EXERCISE DESCRIPTION:
Starting with the line containing "Given: Open the notifications bell in sidebar" and going on through the line containing "Viewport: 1316px width, 898px height.", return the lines of the data below exactly, and only those.

SUPPLIED MATERIAL:

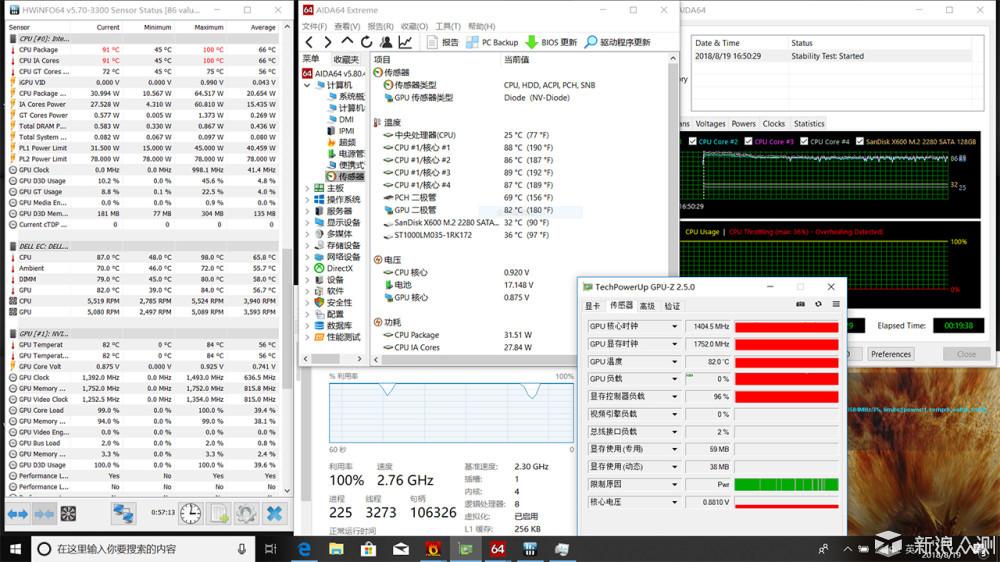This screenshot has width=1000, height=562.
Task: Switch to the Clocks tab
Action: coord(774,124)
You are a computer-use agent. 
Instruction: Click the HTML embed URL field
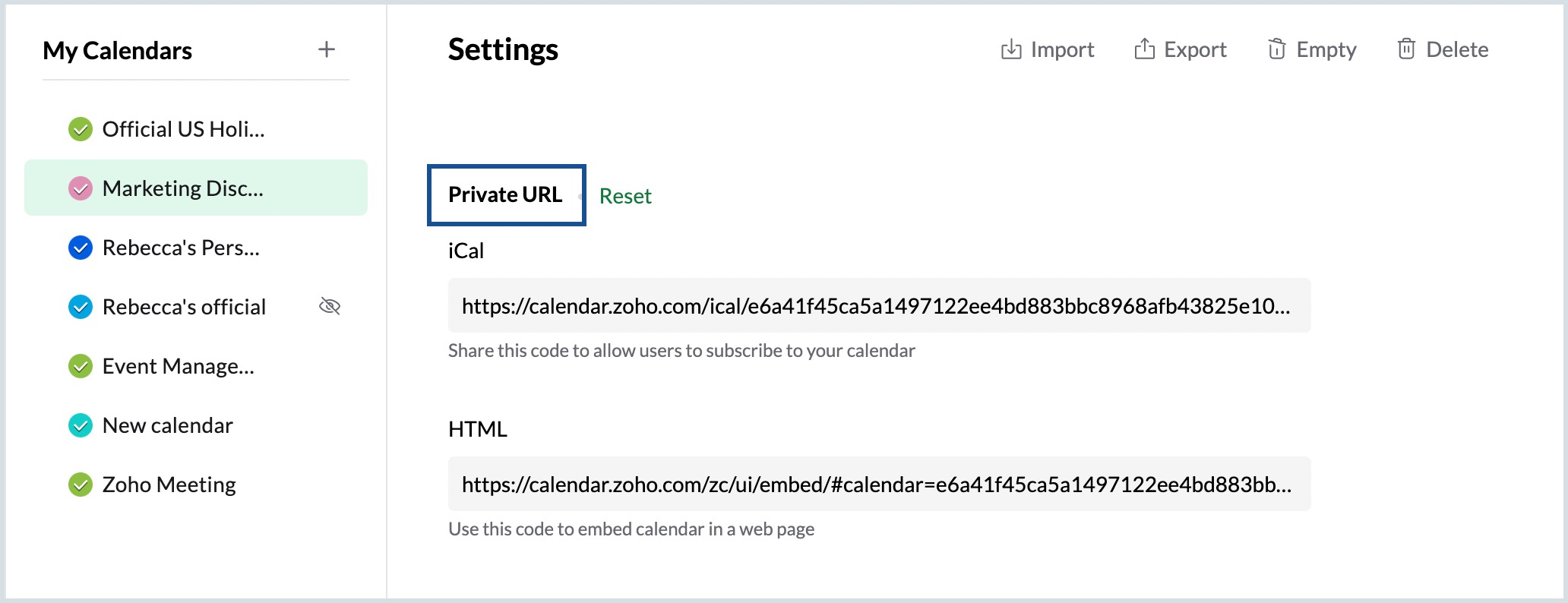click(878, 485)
* * *
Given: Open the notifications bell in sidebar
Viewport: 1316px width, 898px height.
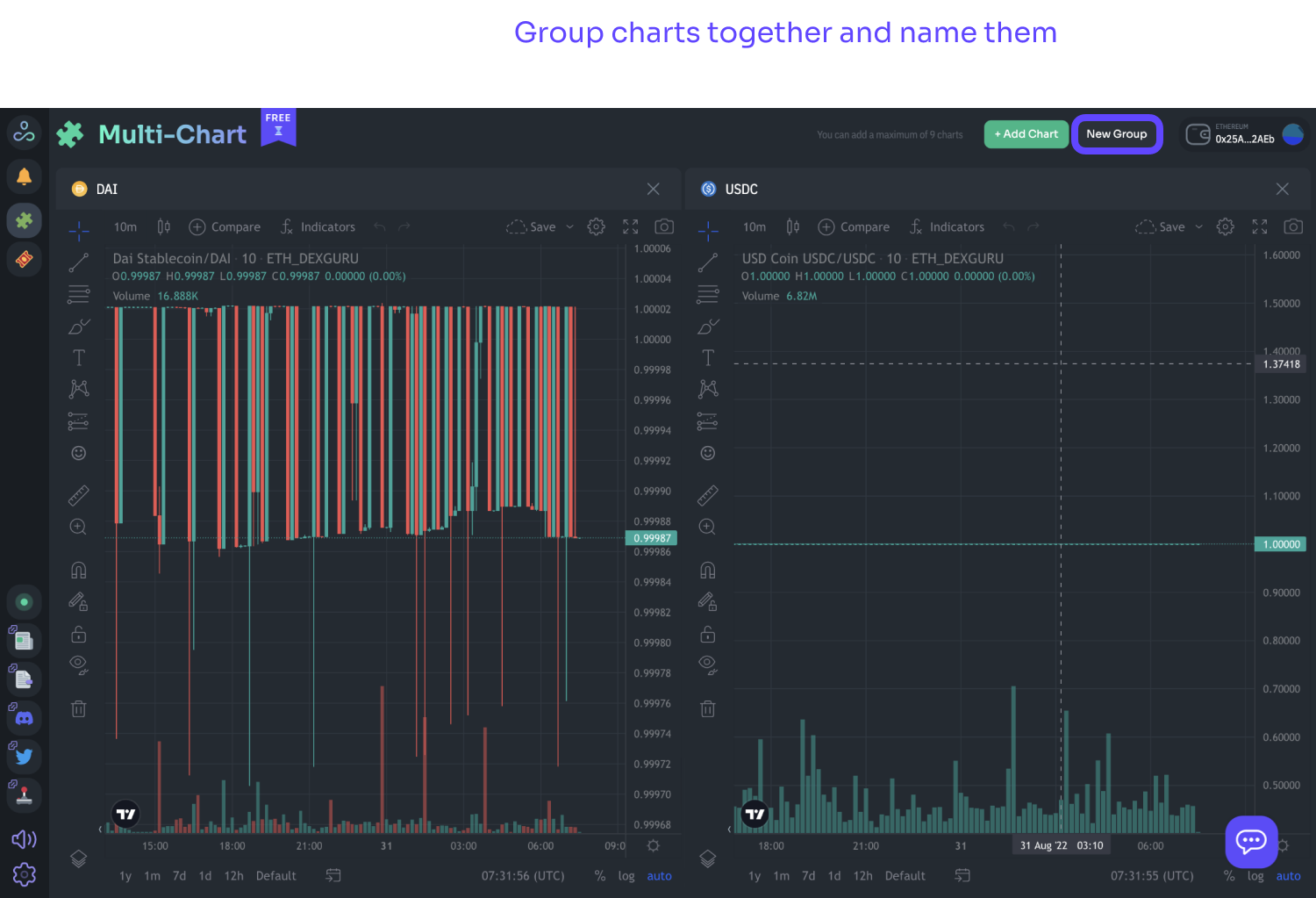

SOLUTION BELOW:
Given: Open the notifications bell in sidebar
Viewport: 1316px width, 898px height.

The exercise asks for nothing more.